| TÂCHES À RÉALISER |
1. D'après le texte sur les livres sulfureux, dans combien de pays le quatrième tome de Millenium est-il sorti ?
2. Reproduisez fidèlement le passage du texte sur les livres sulfureux qui commence à « C'est le cas » et se termine à « perdu son procès. ».

| TEXTE À LIRE |
Les magazines et émissions littéraires livrent tous leur liste d'incontournables. Les "valeurs sûres", les chef-d'oeuvre, ceux que l'on attendait, et ceux que l'on n'attendait pas. Mais chaque année, quelques livres à l'aura sulfureuse font parler d'eux, avant même d'être en librairie.

C'est le cas d'Eva. Le roman que Simon Liberati consacre à Eva Ionesco, sa compagne. Exhibée, maquillée, photographiée dès l'âge de 4 ans dans des poses érotiques par sa mère Irina, Eva Ionesco a eu son enfance saccagée. Son histoire est connue et a déjà fait l'objet d'un livre autobiographique- Je ne suis pas une princesse- et de procès entre la jeune femme et sa mère. Irina Ionesco a tenté de faire censurer le livre de Simon Liberati, pour "atteinte à la vie privé" et perdu son procès.

Ce qui ne me tue pas, quatrième tome du bestseller suédois Millenium s'invite également dans la rubrique des curiosités. David Lagercrantz (auteur de l'autobiographie de Zlatan Ibrahimovic) a eu la lourde tâche de poursuivre l'oeuvre de Stieg Larsson, mort d'une crise cardiaque en 2004, sur fond de conflit avec la compagne de l'écrivain. Eva Gabrielsson a en effet été écartée de la succession car elle n'était pas mariée à Stieg Larsson et accuse l'éditeur de vouloir s'en mettre plein les poches. Le livre est sorti dans 25 pays. "S'il s'avère que j'ai écrit un mauvais livre, il y aura toujours les livres de Stieg Larsson", a déclaré, David Lagercrantz, philosophe.

| DONNÉES FOURNIES |

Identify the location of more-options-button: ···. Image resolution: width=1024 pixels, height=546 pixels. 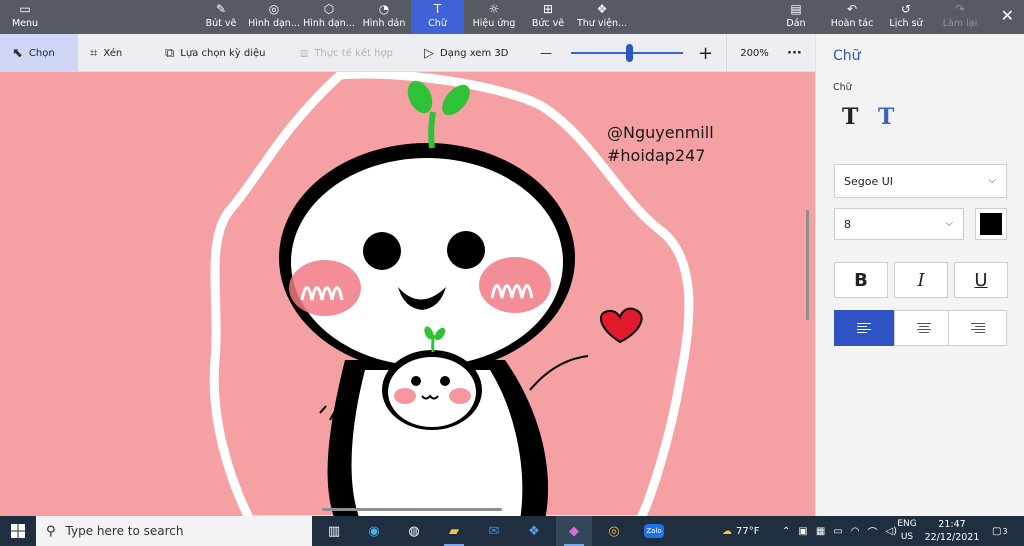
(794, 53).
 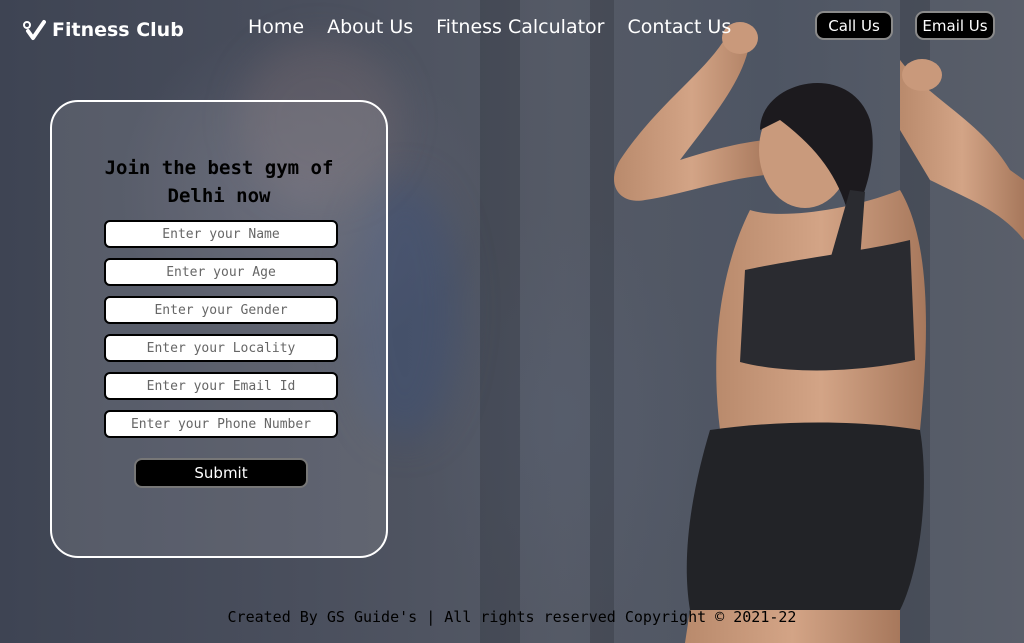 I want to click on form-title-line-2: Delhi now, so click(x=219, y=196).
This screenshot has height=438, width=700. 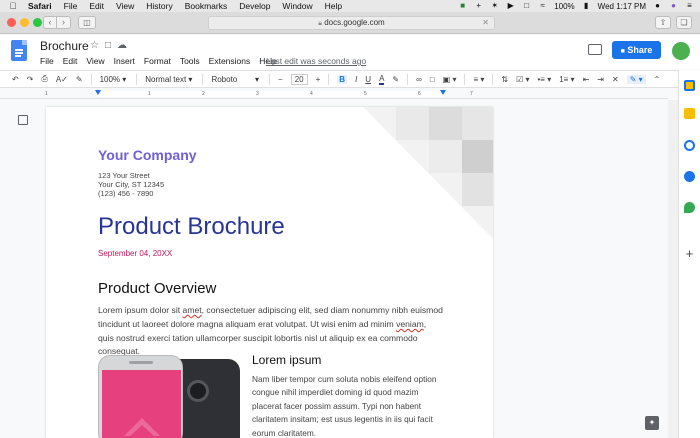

| LISTE DES SOLUTIONS |
1. Dans 25 pays.

2.
C'est le cas d'Eva. Le roman que Simon Liberati consacre à Eva Ionesco, sa compagne. Exhibée, maquillée, photographiée dès l'âge de 4 ans dans des poses érotiques par sa mère Irina, Eva Ionesco a eu son enfance saccagée. Son histoire est connue et a déjà fait l'objet d'un livre autobiographique- Je ne suis pas une princesse- et de procès entre la jeune femme et sa mère. Irina Ionesco a tenté de faire censurer le livre de Simon Liberati, pour "atteinte à la vie privé" et perdu son procès.